◆ **Your goal**
Below are some entries. Work out how many of their lines hold the word "marker", and write that number alone.

┌──

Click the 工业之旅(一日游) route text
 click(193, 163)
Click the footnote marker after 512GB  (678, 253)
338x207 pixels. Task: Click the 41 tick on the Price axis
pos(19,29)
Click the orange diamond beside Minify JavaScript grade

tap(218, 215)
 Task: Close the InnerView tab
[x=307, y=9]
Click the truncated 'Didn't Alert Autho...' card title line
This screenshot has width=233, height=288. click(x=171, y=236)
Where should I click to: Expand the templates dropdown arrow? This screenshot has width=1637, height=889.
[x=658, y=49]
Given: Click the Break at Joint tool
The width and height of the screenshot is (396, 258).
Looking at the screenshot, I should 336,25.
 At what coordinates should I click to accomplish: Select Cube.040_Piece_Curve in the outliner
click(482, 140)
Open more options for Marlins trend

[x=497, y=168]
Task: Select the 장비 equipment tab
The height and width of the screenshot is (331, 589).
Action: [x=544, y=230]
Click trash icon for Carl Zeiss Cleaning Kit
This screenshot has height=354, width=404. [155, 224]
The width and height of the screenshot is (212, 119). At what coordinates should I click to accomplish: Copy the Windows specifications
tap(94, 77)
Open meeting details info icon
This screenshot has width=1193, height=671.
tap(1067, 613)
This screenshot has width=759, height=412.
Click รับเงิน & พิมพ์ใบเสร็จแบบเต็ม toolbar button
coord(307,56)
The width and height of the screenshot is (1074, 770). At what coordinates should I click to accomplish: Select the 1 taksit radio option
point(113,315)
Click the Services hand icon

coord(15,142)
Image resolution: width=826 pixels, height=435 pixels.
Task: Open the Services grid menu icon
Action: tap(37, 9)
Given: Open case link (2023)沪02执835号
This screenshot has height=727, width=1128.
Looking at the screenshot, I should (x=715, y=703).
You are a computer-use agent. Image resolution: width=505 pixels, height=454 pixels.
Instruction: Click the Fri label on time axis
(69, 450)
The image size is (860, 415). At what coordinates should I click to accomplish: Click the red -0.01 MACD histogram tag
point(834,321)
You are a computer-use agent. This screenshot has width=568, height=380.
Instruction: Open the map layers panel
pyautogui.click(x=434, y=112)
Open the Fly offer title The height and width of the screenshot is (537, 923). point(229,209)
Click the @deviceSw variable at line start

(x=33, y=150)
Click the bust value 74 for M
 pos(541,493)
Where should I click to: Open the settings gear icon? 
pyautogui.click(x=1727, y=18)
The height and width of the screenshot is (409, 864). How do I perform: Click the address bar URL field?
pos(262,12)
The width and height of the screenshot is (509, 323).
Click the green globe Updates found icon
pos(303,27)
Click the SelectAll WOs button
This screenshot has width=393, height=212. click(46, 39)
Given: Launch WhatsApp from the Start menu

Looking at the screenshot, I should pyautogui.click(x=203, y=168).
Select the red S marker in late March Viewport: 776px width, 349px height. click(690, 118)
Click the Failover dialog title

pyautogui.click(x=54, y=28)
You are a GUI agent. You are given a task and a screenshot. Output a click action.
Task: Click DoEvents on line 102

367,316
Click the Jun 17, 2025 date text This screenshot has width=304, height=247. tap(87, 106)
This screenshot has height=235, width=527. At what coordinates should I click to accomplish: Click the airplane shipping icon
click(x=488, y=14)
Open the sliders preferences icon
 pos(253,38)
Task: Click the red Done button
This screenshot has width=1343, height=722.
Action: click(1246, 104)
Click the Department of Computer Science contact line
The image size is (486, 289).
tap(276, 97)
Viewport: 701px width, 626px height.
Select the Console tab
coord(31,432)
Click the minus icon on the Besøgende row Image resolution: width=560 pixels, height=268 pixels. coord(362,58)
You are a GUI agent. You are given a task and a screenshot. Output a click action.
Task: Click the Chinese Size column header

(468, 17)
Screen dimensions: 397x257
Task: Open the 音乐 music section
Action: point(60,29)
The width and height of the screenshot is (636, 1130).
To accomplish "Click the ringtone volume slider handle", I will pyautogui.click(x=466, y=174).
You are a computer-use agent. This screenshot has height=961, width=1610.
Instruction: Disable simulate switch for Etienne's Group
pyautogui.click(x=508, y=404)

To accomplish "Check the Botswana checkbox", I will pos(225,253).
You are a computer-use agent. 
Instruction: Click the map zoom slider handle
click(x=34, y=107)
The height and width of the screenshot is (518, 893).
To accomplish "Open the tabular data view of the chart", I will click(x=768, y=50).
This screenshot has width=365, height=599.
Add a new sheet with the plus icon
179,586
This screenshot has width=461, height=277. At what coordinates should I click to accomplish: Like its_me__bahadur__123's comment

└──

◆ **Written reply**
2